By Suzanne Sparrow Watson
People of a certain age may remember a song we sang in grammar school this time of year: Over the River and Through the Wood. The gist of the song is that a happy family bundles into a sleigh and glides over the snow to their grandmother’s house. In the song, it is noted that the horses knew the way, which was a good thing because they didn’t have Google Maps when this song was written. I remember singing that song and wishing that we lived in a place that had snow, rather than our rather mundane California sunshine.
Those were simpler times in many ways, not the least of which it was a lot easier to direct a horse through the woods than navigate an airport on Thanksgiving weekend. Now that the pandemic seems to be abating everywhere except Arizona, there are predictions of a heavy travel week ahead, both on the ground and in the air.
4.2 million travelers will take to the skies this Thanksgiving. That is an 80% increase over last year, witch isn’t saying much since no one was traveling last year. At the beginning of the holiday travel period last Friday, TSA screened over 2.2 million people at airport security checkpoints around the U.S. TSA has warned that passengers should arrive early and expect long lines. They have also reminded everyone what is and what is not allowed in carry-on baggage. I stipulate up front that since most people did not travel in 2020 it can be difficult to remember all the rules. But as you can see from the photo of items that were confiscated, there are people who apparently need remedial help. One wonders why it was necessary to take a bottle of Heinz gravy and a can of yams to wherever this person was going. If they are flying to a city that has an airport, one might reasonably assume that there is also a grocery store, one that carries such gourmet items as bottled cranberry sauce. Well, to be charitable, perhaps this person was afraid of being stranded at a gate for eight hours and wanted to have some provisions. I will say that the wine is totally understandable given a) they aren’t serving alcohol on planes due to belligerent passengers and b) it’s wine. This person might also be flying out of Phoenix Sky Harbor, where the concession employees have declared a strike for this week. So not only will there be no food available at the airport, there will not be any Starbucks. Between no food, no coffee, and having to wear a mask, I suspect there is going to be a plethora of grouchy passengers.
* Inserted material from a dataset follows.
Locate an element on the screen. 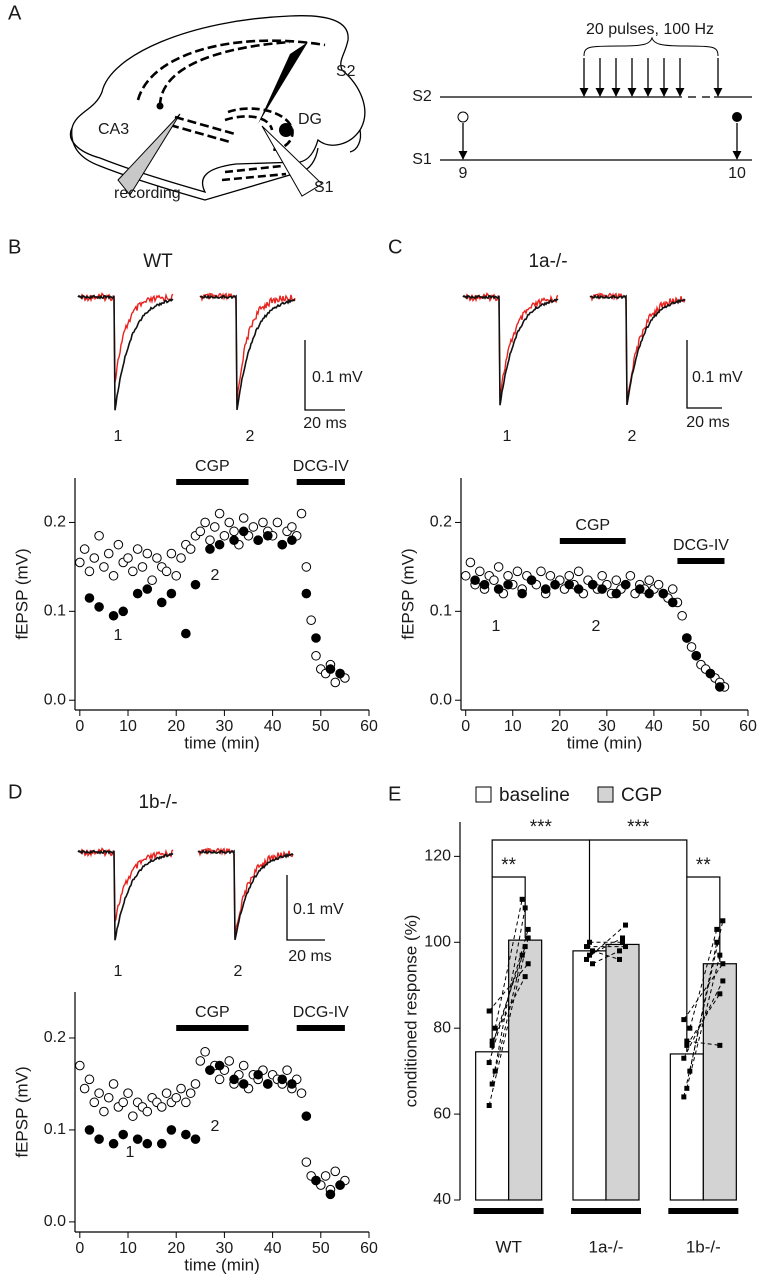 The image size is (761, 1280). x-tick-label: 0 is located at coordinates (466, 726).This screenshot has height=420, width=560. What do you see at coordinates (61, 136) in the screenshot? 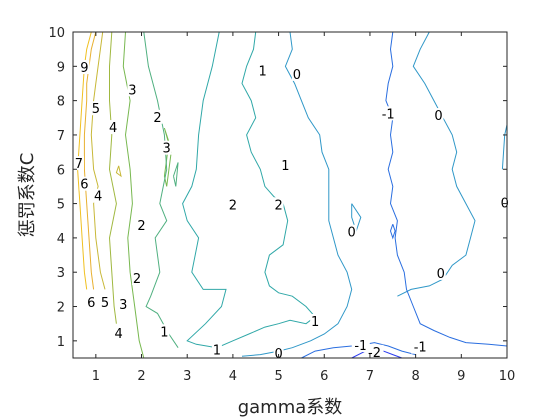
I see `y-tick-label: 7` at bounding box center [61, 136].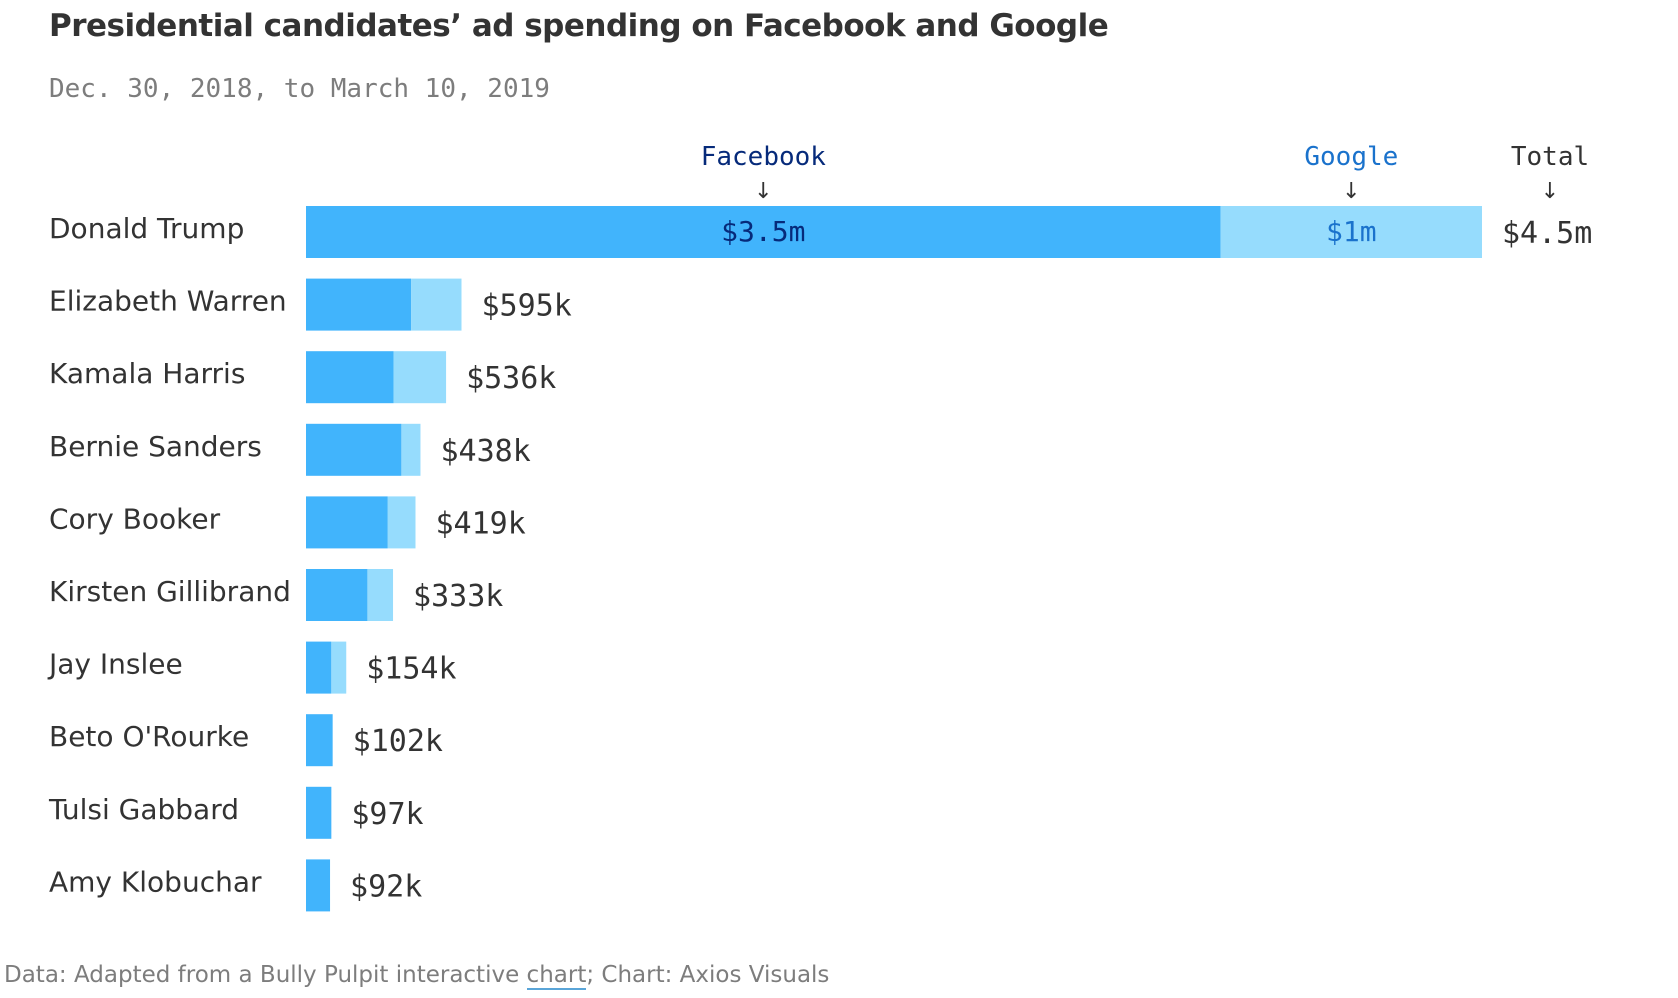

Speaking of which, the day before Thanksgiving sees more drunk driving accidents than almost any other day of the year. In fact, it is sometimes referred to as the biggest bar night in America. Others call the day “Drinksgiving.” It is particularly popular with college-aged kids coming back to their home towns and the parents of said kids, who suddenly find their empty nest strewn with laundry and filled with music that has undecipherable lyrics. Nevertheless, lots of people will be on the road this year. AAA is predicting that 48.3 million Americans are expected to travel by car this week. The worst time for traffic will be between 1:30 – 6 p.m. on Wednesday, particularly in big cities. So if you can sneak out a bit early you might save yourself hours of staring at the rear end of a semi-truck.
Regardless of where you will be spending Thanksgiving this year, my brother and I wish you a very happy day, filled with fun, family and food. I plan on driving this year on Thanksgiving – right down the middle of the fairway.